After the defense rested its case, the prosecution offered rebuttal testimony from its own psychiatrist, Dr. Ronald Levy. Levy testified that during his interview of White, the defendant showed little remorse. White admitted to having suffered through financial and family difficulties, but told Levy that he did not have a history of psychiatric problems. Levy described White as "a rather rigid sort of individual," but not a person suffering from any mental disorders. Asked by Norman whether the defendant was depressed, Levy replied, "I had the feeling that...there was some depression, but it was not depression that I would consider a diagnosis." Levy concluded that he "found nothing" that indicated White lacked the capacity to premeditate or deliberate on the day of the shootings.

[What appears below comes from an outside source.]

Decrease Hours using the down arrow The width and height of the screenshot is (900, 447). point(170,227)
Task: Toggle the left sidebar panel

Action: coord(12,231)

One of the state's last rebuttal witnesses was Supervisor Carol Silver, whose testimony was sought to persuade jurors that these were politically motivated killings, not just shooting brought on by depression and junk food. Silver testified about the friction that developed between White and Milk after Milk cast a vote in support of locating a facility for juvenile offenders in White's district. Silver testified, "Dan seemed to have counted on Harvey's vote" on the issue, and when Milk voted against him "Dan was very hostile to Harvey."
In his brief, but emotional summation, Douglas Schmidt described White as "a man with a fine background" whose "pot had boiled over." He assured jurors that his client would suffer severe punishment, even if they returned a manslaughter, rather than a murder, conviction. "He will be punished," Schmidt said, "His child and his family will have to live with this. God will punish him....Just justice, that's all."
After thirty-six hours of deliberation, the jury said that they had reached a verdict. On May 21, Judge Walter Calvagno asked the jury foreman, "Has the jury reached a verdict in this case?" The foreman announced that the jury had found White guilty only of voluntary manslaughter in the killings of both Moscone and Milk.
Rioters outside City Hall protesting the verdict in the White trial
Following announcement of the verdict, an angry crowd began to form in San Francisco's Castro District. A throng of thousands, chanting things such as "Avenge Harvey Milk!" and "Kill Dan White!" began marching toward City Hall. Some members of the crowd hurled stones through the windows of City Hall, while others ripped grillwork off of doors. When police appeared, they were greeted with a barrage of rocks and chunks of asphalt. Police cars were set on fire. Eventually, the police resorted to tear gas and began trying to round up groups of rioters. Only after many tense hours was order finally restored to the city.
Judge Calvagno sentenced White to a seven-year sentence. After less than five years at Soledad State Prison, White was paroled on January 7, 1984. Less than two years after his release, on October 21, 1985, White entered the garage of his San Francisco home and attached a garden hose to the exhaust pipe of his car.